-
Inspirou-me, a moça, a escrever cartas de amor. Disse-lhe que acalentava o
sonho de virar escritor famoso. Estava esperançoso de marcar o dia do casório e
construir uma vida ao lado dela. Acredito na duração do amor por toda a vida e
para além dessa.
- O
que ela fez? - Indagou Amanda.
- Riu
alto, fez gracejo e zombarias. Disse-me que meu projeto de vida é ridículo,
além de me chamar de romântico bobo, chato de galochas, fracassado. Desdenhava,
portanto, da cultura letrada e da erudição. O clima era propício a isso, no
final das contas. Porque, por ser alvo de piadas devido ao fato de ser correto
demais, não conquistava amigos. Não tenho traquejo, desinibição ou “pegada”.

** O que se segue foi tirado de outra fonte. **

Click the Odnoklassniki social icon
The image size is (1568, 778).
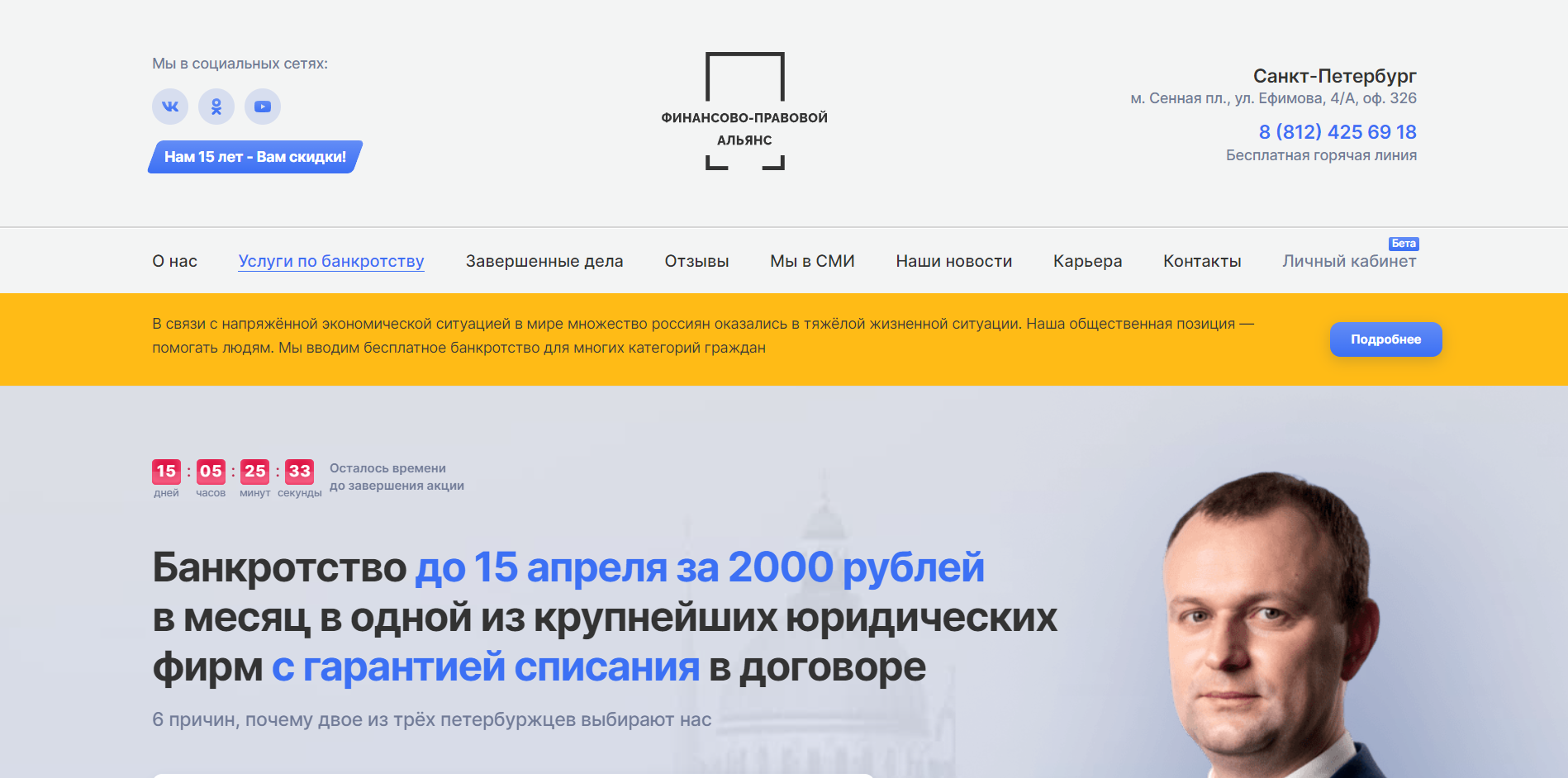point(216,107)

Por ser inapto no quesito das habilidades sociais, meus colegas mais espertos
viviam me passando a perna. Túlio, rapaz bem falante e popular, possuidor de
personalidade magnética e dono de muito carisma, enfim, seduziu Lúcia. O garoto
não tinha notas tão boas quanto as minhas, foi aluno relapso, adorava perturbar
professores e, no entanto, era um doutor em termos de flerte e dinâmica sexual.
-
Trocando em miúdos, esse tal de Túlio viveu toda a adrenalina da juventude
rebelde e questionadora, enquanto você foi desprezado por todos... É isso
mesmo? Bem, se for assim, o melhor conselho que posso te dar, Felipe, é ignorar
essa gente.
-
Como Túlio organizava festas regada a muita bebida e curtição, acabou por abrir
uma danceteria num bairro nobre da cidade. O nome dele ganhou projeção em toda
a cidade. A diversão virou um ganha-pão para ele. Por ter Túlio estruturado uma
enorme rede de contatos e de amigos, o negócio dele vai muito bem. Eu, também,
arranjei um emprego como auxiliar de escritório, mas, ganho 10 vezes menos do
que ele.
-
Bom, eu sinto muito por você, Felipe... Mas, ainda não sei o porquê você ter me
criado.
- Em
primeiro lugar, não preciso que alguém sinta pena da minha situação. Auxiliar
de escritório é um emprego digno como qualquer outro. Não acho que fracassei na
vida. Precisamos ir além de simplificações, rótulos ou estereótipos.
Desvencilhar da roupagem institucional. Cada pessoa é uma pessoa. Em segundo
lugar, escrevo os capítulos da saga “Oníricos”, em meu blog, onde você é a
protagonista, para apresentar a minha versão dos fatos referentes à cultura
escolar e desconstruir certas verdades absolutas. A escolarização sufoca
vocações naturais ao criar uma dicotomia entre conteúdo escolar e prática
profissional. Descobrir o valor de uma incógnita é dar respostas certas aos
estímulos corretos e isso é diferente do que ser capaz de traçar um rumo
profissional. Ser curioso, dedicado e pesquisar por conta própria vale mais do
que ter um bom boletim. E é essa cultura da persistência e esse desejo de aprender
por conta própria que a escola não incentiva. Deve-se ir além do ensino
institucionalizado, aquelas breves lições pontuais assimiladas na infância e na
juventude. Túlio venceu na vida não porque a sorte auxilia a malandragem, mas,
sim, porque já possuía habilidades não-cognitivas suficientemente amadurecidas
para prosperar. E quando eu falo em habilidades não-cognitivas, eu falo em
livre expressão, entusiasmo, criatividade, coragem e persistência.